People often like to confide in me. As an acupuncturist, I take a health history and hear about a person’s job, partner, kids, diet and the other factors affecting their symptoms.
And as a realtor, I ask when someone wants to buy or sell, and then we quickly segue to other real-life factors.
Changes abound. Even beyond a pandemic, some degree of change is inevitable. It’s how we weather change that can create, worsen or reduce our symptoms.
Real estate isn’t a hands-on job like acupuncture, but the two fields do overlap. When people lose their center, they gain a sense of urgency. If you don’t like where you live, or you’re in physical or emotional pain, your activities of daily living can become quite challenging.
Yes, you can have an abrupt “aha!” and decide you will no longer maintain this house or lingering back pain. But more commonly, you may suffer on simmer and take some time to boil.
I have had patients who don’t want acupuncture, and I have had customers who aren’t yet ready to sell their homes. Both have included me in their life searches. Since I enjoy bouncing around ideas – much to the horror of my terse, constantly texting teens – I often ask people what they seek. Do they want acupuncture needles? No. In 15 years as an acupuncturist, I have never had a patient wanting to be impaled. It makes no difference if a patient has multiple piercings or an extensive history of blood work; they aren’t seeking needles as much as treatments for a condition.
Countless conditions impair the quality of life: stress and insomnia, addictions and pain management, surgical scars. I have treated these situations. Yet in order to provide optimal, efficient and effective care, I need to engage the patients in their own healing processes. Do they support their wellness through their choices in nutrition, rest, work-life balance, relationships, digital footprint and financial choices, just to name a few?
If not, are they willing to change?
Change is rarely easy, but again, it is the only true constant.
I find that a person’s healing is dependent on their adaptability, and improvements are not limited to a patient’s chief complaint. Many years ago, I had a cancer patient who was wheelchair-bound and on oxygen during the treatment. Grudgingly, she finally agreed that she would stop smoking.

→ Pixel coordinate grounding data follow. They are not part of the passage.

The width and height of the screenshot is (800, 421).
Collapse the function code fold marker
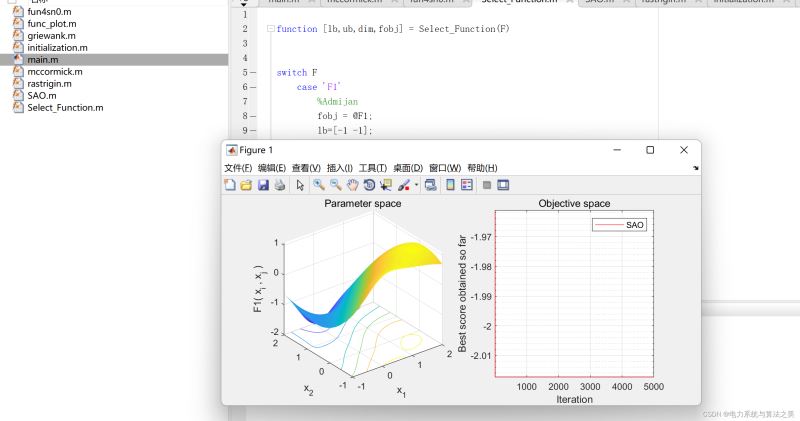pyautogui.click(x=270, y=29)

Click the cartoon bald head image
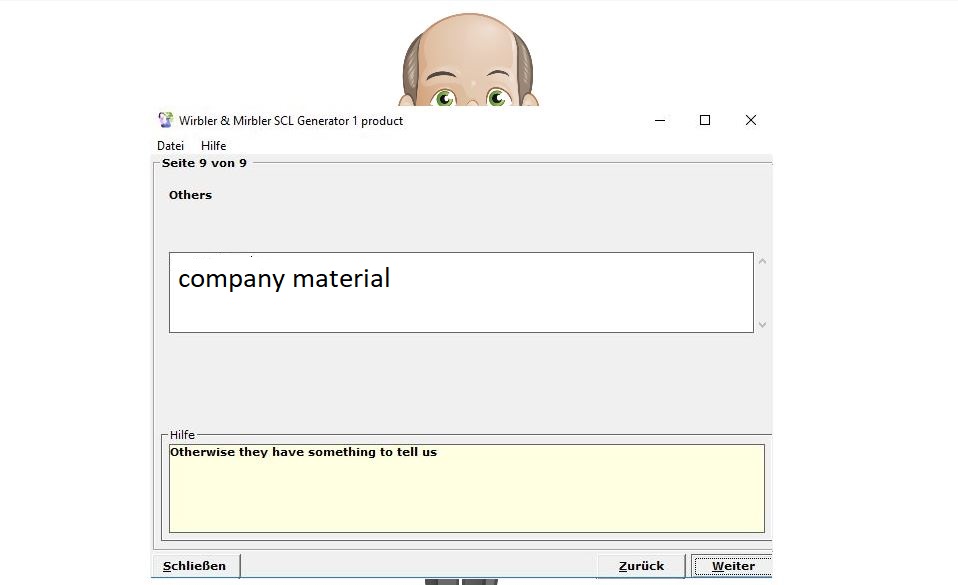tap(469, 50)
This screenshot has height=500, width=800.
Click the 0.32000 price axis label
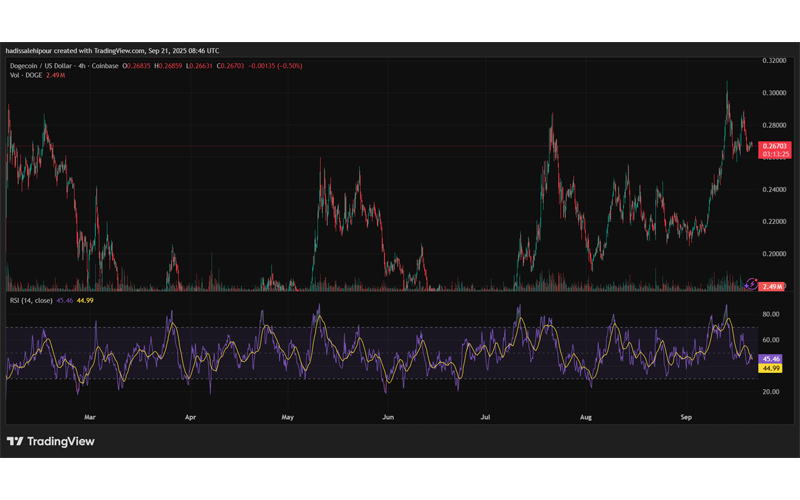[773, 61]
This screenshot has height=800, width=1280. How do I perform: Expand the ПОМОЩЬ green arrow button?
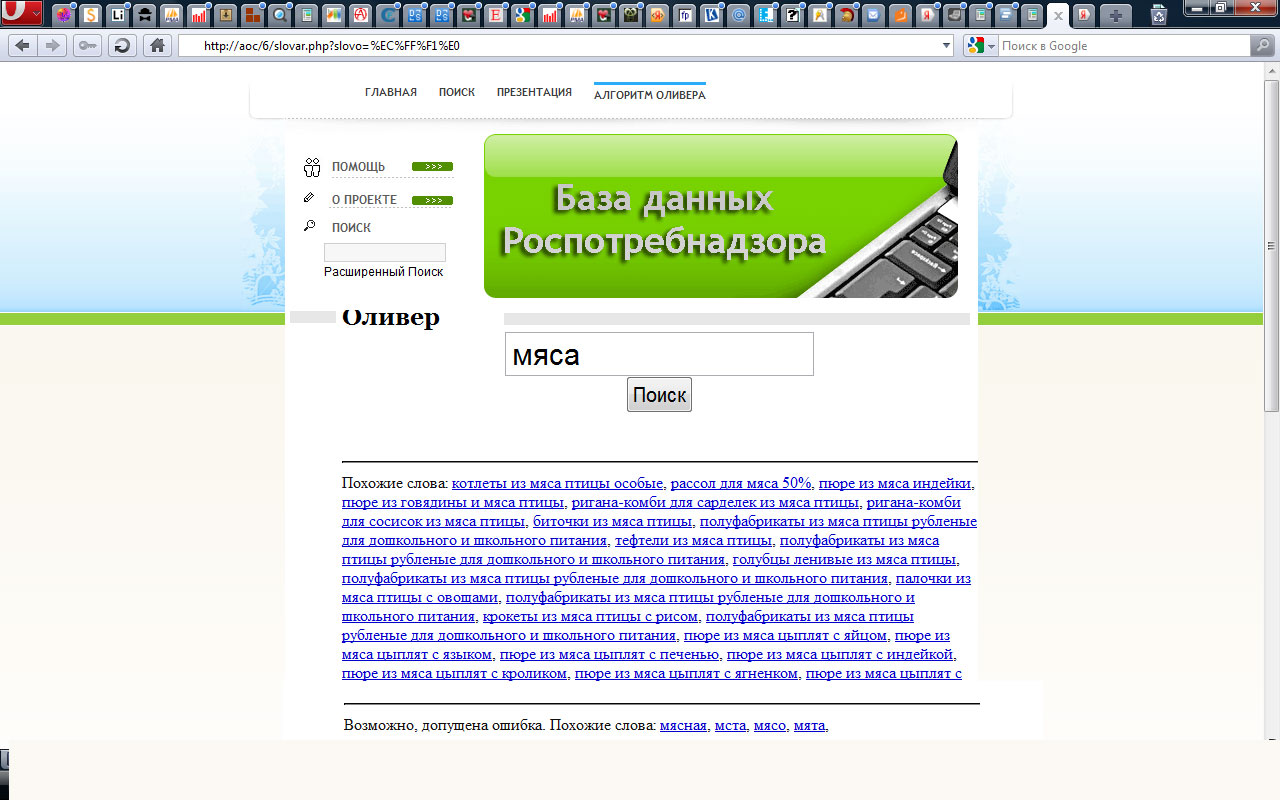click(432, 167)
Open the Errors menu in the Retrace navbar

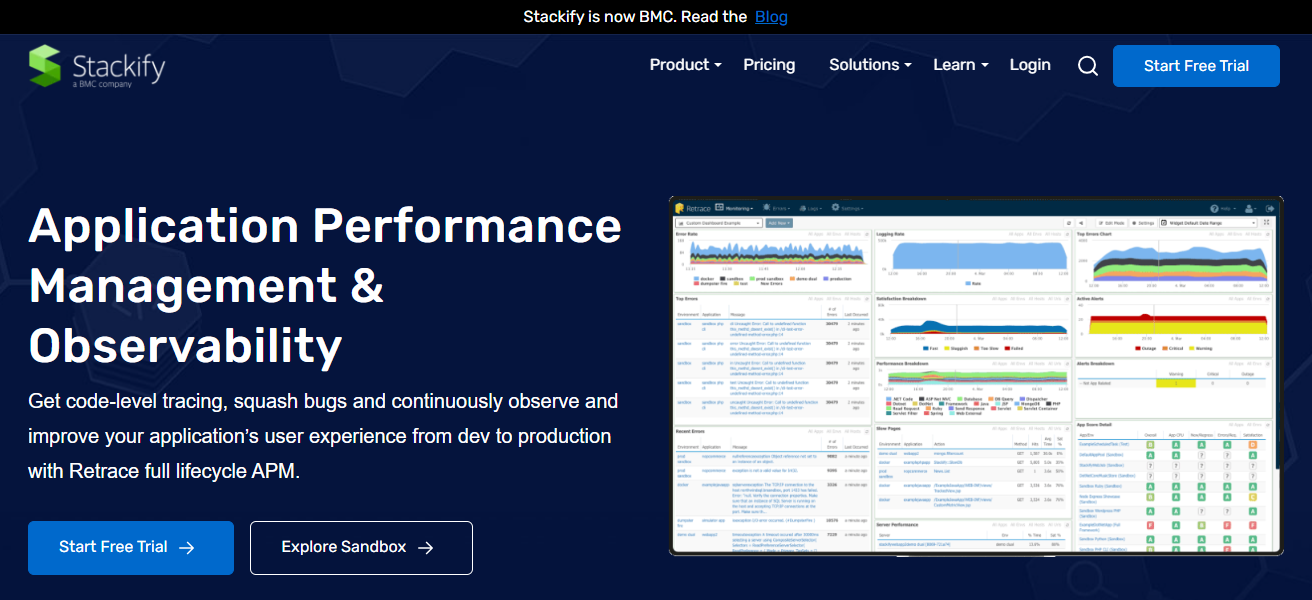(x=778, y=207)
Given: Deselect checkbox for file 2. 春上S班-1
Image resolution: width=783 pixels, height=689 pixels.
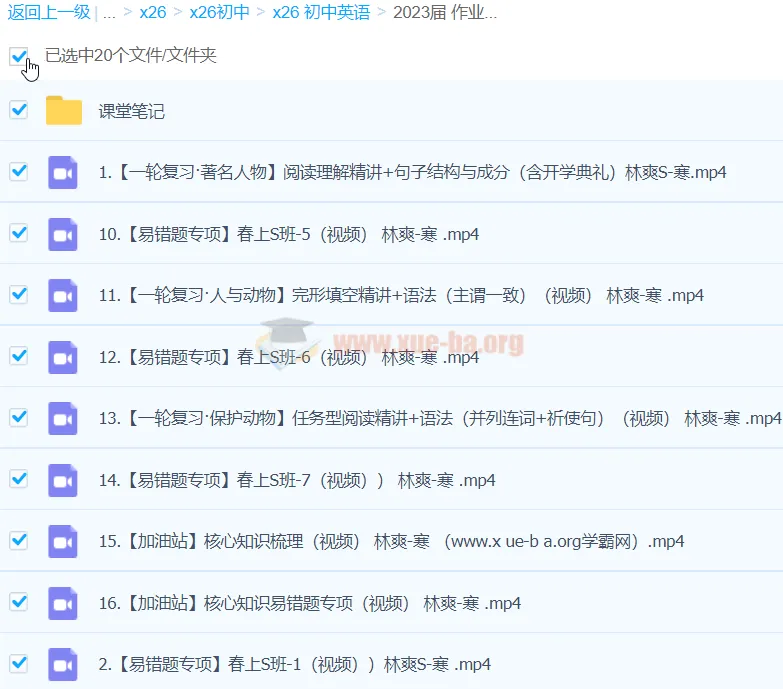Looking at the screenshot, I should pyautogui.click(x=18, y=663).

She still passed away within several months. No modality, including acupuncture, could reverse her trajectory. However, she made a connection between her actions and the consequences. No one is ever asymptomatic. However, we can all aspire to gain insight and healing.
In a similar vein, my real estate customers don’t just ask about renovation loans or about a property’s price relative to the neighborhood. They want my professional advice on how a property relates to their lifestyles, relationships and life goals.
While property can be an extension of wellness, no price tag or backyard replaces the need for consistent, proactive self-care. Someone selling their home still needs to plan where to live next. A group of individuals with a personal, emotional or historical attachment to a property may struggle to empty, update and sell it off cleanly and easily. As with the acupuncture scenario above, the condition is larger than the house.
Turning 50 has given me a new set of filters. Suddenly, I hear about bereavement and retirement as often as births and job announcements. I feel a huge sense of gratitude for anything that is going well, pleasant or kind.
“Welcome to the club,” chuckled a new acupuncture patient. She had headaches from coping with the past six months. Yet in truth, her headaches were just the latest fruit borne from a long tapestry of stressors. I used acupuncture needles to weave the themes together and reduce her chief complaint, but no needles could render her life seamless.
Symptoms interrupt time, the ultimate luxury, and therefore help us understand our existence. She said so herself, it was time to prioritize her own needs.
And so I asked a realty customer recently, what did he really need? Was it the ZIP Code for the schools, the potential income if he renovated, or the pleasure in expanding his empire?
He answered without hesitation: a wife. In order to bring the right kind of person into his life, he needed a certain kind of home in which she could live.
Now, that was some insight.

An acupuncturist, Trina Lion is also a licensed realtor at Berkshire Hathaway HomeServices Homesale Realty.